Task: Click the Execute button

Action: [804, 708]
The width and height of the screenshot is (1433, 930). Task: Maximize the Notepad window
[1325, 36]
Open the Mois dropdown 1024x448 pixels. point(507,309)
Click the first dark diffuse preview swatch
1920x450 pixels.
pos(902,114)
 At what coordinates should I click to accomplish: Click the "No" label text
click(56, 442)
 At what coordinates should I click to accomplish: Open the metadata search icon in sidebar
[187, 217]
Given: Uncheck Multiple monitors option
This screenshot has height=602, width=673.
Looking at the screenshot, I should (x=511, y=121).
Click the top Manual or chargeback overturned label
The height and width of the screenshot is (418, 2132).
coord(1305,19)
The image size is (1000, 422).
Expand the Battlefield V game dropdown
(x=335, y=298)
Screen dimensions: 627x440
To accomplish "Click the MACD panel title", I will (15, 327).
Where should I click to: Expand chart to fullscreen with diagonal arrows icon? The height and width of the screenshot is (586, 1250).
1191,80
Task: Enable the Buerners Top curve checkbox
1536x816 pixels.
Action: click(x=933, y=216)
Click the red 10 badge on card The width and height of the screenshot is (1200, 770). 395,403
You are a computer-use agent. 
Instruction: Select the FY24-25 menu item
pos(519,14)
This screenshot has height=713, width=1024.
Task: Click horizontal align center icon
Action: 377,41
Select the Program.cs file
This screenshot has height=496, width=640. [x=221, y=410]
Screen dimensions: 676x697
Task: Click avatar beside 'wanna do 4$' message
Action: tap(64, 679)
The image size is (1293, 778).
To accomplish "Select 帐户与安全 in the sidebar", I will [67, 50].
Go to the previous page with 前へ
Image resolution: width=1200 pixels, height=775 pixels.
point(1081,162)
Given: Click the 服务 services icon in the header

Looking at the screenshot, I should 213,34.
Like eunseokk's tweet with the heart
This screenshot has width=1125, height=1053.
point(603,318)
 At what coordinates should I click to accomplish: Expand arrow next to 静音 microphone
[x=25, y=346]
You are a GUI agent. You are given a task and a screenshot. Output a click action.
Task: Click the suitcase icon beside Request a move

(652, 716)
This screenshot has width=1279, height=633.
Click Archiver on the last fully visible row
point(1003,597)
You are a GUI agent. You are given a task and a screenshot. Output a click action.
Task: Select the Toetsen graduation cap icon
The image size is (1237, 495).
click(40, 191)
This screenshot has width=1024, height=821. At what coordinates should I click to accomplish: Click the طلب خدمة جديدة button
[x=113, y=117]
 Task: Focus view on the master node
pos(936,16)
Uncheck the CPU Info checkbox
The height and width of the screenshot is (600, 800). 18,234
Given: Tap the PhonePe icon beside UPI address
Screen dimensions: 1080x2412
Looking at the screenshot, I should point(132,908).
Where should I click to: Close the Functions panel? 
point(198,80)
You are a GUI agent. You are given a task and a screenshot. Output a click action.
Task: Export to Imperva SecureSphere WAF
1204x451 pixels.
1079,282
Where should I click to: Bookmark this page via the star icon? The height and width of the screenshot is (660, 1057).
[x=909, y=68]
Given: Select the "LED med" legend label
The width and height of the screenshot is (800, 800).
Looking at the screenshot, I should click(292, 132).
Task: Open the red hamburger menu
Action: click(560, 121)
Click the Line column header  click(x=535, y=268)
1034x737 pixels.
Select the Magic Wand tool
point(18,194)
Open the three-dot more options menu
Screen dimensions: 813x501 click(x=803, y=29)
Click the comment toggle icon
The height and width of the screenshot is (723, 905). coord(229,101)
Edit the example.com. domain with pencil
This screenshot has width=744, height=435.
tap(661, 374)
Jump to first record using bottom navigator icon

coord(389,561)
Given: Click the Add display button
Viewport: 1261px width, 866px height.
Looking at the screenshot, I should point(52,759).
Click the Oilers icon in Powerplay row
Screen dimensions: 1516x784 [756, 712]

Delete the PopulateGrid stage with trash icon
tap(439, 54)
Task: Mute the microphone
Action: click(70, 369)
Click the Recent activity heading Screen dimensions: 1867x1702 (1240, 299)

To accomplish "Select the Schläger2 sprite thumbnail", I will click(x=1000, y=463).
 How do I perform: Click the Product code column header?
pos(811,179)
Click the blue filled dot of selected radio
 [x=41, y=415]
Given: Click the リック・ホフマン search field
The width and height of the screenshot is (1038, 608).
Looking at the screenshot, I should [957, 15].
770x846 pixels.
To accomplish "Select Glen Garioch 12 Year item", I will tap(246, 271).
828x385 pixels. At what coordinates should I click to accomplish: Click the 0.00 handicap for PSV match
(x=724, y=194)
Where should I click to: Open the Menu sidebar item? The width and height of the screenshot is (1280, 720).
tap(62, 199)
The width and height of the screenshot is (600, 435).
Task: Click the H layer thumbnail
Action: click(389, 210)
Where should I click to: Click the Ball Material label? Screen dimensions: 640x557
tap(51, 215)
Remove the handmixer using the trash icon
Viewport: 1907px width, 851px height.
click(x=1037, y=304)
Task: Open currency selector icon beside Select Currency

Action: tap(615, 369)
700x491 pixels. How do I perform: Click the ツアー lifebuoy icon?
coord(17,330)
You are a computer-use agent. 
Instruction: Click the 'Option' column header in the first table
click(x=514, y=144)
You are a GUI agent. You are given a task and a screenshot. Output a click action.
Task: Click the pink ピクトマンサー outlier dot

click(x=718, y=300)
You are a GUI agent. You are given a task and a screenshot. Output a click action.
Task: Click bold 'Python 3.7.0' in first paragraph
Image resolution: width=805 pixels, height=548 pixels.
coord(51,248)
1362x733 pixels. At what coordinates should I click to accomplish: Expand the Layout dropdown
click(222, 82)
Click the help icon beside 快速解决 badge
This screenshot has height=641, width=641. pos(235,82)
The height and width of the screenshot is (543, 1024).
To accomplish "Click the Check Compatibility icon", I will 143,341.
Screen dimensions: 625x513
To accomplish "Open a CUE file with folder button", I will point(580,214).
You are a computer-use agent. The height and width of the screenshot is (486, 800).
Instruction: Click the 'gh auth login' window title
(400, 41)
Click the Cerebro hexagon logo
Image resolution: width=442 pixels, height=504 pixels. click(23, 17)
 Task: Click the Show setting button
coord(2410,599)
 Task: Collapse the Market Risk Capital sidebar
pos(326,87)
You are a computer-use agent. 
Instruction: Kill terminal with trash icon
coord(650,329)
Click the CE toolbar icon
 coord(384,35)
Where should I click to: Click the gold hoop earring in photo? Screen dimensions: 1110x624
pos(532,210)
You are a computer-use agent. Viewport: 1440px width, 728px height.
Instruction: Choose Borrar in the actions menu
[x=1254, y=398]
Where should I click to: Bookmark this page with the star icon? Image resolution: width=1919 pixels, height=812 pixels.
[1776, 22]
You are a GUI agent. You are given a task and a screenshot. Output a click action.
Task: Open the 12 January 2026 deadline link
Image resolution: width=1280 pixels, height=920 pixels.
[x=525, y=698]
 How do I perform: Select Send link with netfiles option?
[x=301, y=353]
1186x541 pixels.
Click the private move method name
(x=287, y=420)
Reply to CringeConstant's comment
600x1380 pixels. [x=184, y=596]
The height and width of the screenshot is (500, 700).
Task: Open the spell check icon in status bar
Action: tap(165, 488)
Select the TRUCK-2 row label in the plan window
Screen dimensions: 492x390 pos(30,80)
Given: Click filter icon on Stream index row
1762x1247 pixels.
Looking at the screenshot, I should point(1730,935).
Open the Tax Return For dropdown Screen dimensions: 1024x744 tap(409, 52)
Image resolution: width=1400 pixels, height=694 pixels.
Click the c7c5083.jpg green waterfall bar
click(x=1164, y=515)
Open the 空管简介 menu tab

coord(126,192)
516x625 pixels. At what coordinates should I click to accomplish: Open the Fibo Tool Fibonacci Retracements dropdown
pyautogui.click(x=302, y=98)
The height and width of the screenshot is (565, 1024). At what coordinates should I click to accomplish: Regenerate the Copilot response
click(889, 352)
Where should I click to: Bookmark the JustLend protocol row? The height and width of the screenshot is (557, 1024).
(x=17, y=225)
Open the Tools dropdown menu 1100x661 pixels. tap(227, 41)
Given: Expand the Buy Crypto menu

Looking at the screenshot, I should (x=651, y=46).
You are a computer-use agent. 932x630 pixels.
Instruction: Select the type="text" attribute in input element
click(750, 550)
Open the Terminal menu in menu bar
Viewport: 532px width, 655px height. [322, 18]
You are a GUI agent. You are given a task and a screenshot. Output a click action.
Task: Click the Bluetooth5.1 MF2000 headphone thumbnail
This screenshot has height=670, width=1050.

-=-=-

REQUIRED ACTION: Return, without any change, the lines from the one holding "You are a computer-use agent. 932x630 pixels." through the end of the listing, and only those.

FINISHED EXERCISE:
You are a computer-use agent. 932x630 pixels.
Instruction: Select the type="text" attribute in input element
click(750, 550)
Open the Terminal menu in menu bar
Viewport: 532px width, 655px height. [322, 18]
You are a GUI agent. You are given a task and a screenshot. Output a click action.
Task: Click the Bluetooth5.1 MF2000 headphone thumbnail
This screenshot has height=670, width=1050.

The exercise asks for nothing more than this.